Have our courts set out to undermine any residual respect for the law?
Manifestly unjust verdicts are guaranteed to achieve this end, and these are increasingly the type of verdicts our judges pass.
Two exhibits, if I may, Your Honour.
EXHIBIT A. The other day I watched a traffic policeman being interviewed about hogging the middle lane on a three-lane motorway. People have been known to incur fines of up to £1000 and get five points off their licence for this heinous offence.
The interviewer observed, and the cop conceded, that our roads are relatively safe. Actually, they’re the safest in Europe. For example, we have less than half the number of road fatalities than France, which has roughly the same population but 10 times the number of road miles per car.
The two then also agreed that it would be nice if we had no accidents in general and fatal ones in particular. Neither mentioned that it would be as nice as eliminating disease, and just as unattainable: millions of fallible people driving at high speeds are bound to cause the odd collision.
However, the underlying assumption was that making everybody drive in the slow lane would make that ideal a reality, though no supporting evidence was proffered. It went without saying.
Now the slow left lane on a British motorway normally moves at about 10 miles under the speed limit. Most people drive at 10 miles over, and the police usually let them get away with it.

☆ ☆ ☆ ☆ ☆

**Problem to work on**
Reproduce the piece on unjust court verdicts word for word from "Two exhibits, if" to "miles per car.".

☆ ☆ ☆ ☆ ☆

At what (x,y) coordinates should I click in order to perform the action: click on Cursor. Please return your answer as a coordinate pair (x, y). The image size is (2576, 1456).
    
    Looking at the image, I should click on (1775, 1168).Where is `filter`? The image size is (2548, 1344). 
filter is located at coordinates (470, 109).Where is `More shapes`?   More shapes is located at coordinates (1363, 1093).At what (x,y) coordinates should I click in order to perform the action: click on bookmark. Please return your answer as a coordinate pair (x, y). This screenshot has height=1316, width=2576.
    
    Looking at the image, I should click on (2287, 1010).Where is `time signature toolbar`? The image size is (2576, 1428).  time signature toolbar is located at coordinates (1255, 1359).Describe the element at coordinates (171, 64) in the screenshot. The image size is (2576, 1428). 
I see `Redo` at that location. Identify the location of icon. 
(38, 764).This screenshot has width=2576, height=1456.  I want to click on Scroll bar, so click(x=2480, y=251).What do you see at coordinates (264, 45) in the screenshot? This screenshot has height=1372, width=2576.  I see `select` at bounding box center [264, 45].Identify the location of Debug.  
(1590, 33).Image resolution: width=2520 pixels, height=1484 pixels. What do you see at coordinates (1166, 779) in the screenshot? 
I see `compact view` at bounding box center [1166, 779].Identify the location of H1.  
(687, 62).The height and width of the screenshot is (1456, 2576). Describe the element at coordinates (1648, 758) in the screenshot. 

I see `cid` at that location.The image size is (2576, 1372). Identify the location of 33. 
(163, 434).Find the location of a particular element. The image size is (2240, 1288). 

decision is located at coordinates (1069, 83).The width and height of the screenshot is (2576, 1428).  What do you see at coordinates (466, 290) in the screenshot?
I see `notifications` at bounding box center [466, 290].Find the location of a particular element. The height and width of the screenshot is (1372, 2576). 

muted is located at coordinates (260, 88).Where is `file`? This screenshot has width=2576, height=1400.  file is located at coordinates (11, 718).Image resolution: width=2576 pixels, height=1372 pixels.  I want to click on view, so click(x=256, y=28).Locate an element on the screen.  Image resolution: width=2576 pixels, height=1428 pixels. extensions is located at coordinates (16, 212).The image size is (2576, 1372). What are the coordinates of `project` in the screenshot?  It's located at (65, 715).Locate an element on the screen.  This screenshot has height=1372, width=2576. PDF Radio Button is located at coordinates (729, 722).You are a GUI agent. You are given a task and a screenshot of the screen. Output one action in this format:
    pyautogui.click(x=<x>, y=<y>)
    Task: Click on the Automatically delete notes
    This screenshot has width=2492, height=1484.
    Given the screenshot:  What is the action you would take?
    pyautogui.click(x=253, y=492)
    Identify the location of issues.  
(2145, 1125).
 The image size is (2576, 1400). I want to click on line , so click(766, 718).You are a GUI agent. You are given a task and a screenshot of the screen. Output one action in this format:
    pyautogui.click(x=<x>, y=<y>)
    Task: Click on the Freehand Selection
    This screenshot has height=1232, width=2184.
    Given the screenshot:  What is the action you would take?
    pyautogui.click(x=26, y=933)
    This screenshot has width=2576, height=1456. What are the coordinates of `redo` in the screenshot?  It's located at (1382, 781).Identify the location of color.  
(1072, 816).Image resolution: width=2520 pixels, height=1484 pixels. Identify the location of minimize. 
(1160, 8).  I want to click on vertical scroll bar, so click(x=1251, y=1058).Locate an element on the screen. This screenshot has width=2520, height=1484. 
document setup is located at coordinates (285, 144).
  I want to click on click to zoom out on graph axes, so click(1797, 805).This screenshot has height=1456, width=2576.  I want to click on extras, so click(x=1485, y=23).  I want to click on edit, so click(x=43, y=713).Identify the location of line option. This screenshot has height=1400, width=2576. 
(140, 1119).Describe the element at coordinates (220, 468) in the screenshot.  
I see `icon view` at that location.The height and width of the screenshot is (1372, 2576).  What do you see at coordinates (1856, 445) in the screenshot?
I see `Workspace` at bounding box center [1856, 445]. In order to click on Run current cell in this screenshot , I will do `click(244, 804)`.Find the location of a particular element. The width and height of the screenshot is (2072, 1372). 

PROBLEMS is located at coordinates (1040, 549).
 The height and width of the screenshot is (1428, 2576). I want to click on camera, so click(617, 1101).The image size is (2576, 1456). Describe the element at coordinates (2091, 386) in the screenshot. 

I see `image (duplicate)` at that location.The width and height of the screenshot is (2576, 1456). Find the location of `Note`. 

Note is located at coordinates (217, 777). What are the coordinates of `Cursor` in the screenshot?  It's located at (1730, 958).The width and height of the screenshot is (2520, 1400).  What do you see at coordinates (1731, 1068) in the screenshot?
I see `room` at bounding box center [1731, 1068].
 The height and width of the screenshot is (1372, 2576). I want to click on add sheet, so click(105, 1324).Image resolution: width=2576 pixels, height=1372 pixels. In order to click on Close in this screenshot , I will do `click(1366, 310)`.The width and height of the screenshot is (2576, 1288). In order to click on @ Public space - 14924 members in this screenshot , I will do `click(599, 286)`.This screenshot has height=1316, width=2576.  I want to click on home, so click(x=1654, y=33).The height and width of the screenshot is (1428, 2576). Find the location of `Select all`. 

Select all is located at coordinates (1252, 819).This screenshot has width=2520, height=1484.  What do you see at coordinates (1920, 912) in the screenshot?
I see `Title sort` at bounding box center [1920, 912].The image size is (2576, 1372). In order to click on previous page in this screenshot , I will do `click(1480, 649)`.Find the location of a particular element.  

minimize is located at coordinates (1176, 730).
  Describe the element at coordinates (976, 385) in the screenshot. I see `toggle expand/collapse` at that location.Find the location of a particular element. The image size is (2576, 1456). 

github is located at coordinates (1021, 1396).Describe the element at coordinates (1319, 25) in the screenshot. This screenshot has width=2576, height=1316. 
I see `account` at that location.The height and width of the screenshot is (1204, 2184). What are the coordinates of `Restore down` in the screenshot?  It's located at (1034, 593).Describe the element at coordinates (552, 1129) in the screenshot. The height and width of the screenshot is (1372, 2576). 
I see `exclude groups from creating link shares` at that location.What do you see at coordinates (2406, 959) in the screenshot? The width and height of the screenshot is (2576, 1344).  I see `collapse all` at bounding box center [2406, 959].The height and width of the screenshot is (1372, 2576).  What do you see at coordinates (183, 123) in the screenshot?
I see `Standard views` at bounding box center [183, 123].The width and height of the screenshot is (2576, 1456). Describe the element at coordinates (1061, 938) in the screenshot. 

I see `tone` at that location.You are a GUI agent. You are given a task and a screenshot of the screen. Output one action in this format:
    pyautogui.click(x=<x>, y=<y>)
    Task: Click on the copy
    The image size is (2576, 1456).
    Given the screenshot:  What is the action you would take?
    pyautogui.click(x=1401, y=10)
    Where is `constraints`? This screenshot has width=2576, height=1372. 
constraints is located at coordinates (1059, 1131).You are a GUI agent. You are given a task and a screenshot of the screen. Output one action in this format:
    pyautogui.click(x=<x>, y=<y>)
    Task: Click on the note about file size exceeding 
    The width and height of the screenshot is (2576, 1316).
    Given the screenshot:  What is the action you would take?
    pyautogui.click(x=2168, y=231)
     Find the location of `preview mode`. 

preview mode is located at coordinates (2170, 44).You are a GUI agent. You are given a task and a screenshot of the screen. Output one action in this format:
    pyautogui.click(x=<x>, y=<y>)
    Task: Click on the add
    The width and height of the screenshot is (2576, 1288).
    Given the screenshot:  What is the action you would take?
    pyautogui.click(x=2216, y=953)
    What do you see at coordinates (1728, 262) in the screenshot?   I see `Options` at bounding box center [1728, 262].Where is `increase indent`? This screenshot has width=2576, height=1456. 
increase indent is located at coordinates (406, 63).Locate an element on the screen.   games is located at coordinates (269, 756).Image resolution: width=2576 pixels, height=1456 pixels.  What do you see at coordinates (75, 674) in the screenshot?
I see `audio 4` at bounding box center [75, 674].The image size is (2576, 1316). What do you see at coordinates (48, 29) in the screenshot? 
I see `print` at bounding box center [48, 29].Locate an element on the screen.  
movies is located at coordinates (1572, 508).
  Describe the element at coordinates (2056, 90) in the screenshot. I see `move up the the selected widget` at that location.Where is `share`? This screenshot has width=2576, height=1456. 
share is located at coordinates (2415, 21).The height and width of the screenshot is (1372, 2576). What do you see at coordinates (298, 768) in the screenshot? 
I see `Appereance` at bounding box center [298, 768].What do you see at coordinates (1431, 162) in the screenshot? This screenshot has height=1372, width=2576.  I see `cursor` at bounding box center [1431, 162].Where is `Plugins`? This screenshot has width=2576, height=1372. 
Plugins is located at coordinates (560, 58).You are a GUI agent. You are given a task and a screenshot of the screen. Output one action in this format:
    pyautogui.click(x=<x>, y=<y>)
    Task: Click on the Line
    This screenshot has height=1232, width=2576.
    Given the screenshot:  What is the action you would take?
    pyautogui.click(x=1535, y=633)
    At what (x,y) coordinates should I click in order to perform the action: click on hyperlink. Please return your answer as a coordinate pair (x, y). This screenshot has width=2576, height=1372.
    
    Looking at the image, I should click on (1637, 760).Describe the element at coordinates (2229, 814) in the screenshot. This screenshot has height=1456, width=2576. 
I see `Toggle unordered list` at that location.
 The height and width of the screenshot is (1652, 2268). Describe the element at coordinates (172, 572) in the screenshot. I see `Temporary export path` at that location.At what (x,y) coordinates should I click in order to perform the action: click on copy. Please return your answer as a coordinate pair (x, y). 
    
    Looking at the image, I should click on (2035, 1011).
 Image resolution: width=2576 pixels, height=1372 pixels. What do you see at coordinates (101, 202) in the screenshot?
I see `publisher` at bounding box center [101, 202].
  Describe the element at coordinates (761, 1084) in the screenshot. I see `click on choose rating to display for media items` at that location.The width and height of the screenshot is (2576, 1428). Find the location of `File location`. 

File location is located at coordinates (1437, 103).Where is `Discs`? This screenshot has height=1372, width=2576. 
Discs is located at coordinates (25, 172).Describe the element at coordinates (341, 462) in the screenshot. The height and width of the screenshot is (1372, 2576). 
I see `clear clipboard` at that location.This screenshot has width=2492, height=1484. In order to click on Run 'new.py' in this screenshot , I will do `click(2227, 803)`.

☆ ☆ ☆ ☆ ☆

**Expected answer**
Two exhibits, if I may, Your Honour.
EXHIBIT A. The other day I watched a traffic policeman being interviewed about hogging the middle lane on a three-lane motorway. People have been known to incur fines of up to £1000 and get five points off their licence for this heinous offence.
The interviewer observed, and the cop conceded, that our roads are relatively safe. Actually, they’re the safest in Europe. For example, we have less than half the number of road fatalities than France, which has roughly the same population but 10 times the number of road miles per car.